From the news reports this morning, one thing is clear: Japan did virtually nothing to fascilitate the negotiations. Where was Prime Minister Hatoyama? It was left to Environment Minister Ozawa to talk to the press, and announce "about 1.75 trillion yen over the three years through 2012 to support efforts by developing nations to fight global warming," according to The Yomiuri.
Japan's offer sounds good until you read the fine print:
Ozawa explained that some of the funding will be in Yen loans, and Ozawa said implementation of the funding was conditional on COP15 participants agreeing on a political accord that establishes a framework for fair and effective cuts in greenhouse gas emissions, including aggressive reduction targets for all the major emitting countries.

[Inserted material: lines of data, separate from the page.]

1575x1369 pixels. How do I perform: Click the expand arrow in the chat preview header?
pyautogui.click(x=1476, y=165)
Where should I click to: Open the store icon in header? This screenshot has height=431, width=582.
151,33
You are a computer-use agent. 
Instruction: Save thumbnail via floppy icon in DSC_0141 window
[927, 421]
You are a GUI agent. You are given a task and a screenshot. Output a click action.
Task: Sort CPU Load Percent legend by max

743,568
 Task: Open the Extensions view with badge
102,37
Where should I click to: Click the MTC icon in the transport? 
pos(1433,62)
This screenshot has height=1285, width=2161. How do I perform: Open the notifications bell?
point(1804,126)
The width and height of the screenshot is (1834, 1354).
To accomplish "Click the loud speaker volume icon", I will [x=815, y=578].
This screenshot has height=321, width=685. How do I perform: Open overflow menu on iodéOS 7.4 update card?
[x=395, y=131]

"If this condition isn't met, [the offer of funding] will cease to be an international promise," Ozawa emphasized.
The Times argues that it was the US who failed to live up to expectations:
The one positive outcome for developing countries was a commitment by rich countries to provide $30 billion of climate aid over the next three years and $100 billion a year from 2020. The US announced by far the lowest pledge. It will contribute $3.6 billion between 2010 and 2012, while Japan will give $11 billion and the European Union $10.6 billion.The Times: Copenhagen deadlock wrapped up as emissions deal
As far as I can see, there has been no official comment from Japan's government or from Prime minister Hatoyama himself. That shows a lack of awareness about what is at stake. The Kyoto Protocol will now expire, and Japan had virtually nothing else to offer than an empty promise.
You can read the brief Hatoyama Initiative as a pdf document on the official government page, with the $11 billion pledge, but why Hatoyama's name should be on this is beyond me - that's public funds, not his own money. Perhaps he could have asked his rich mother for some advice?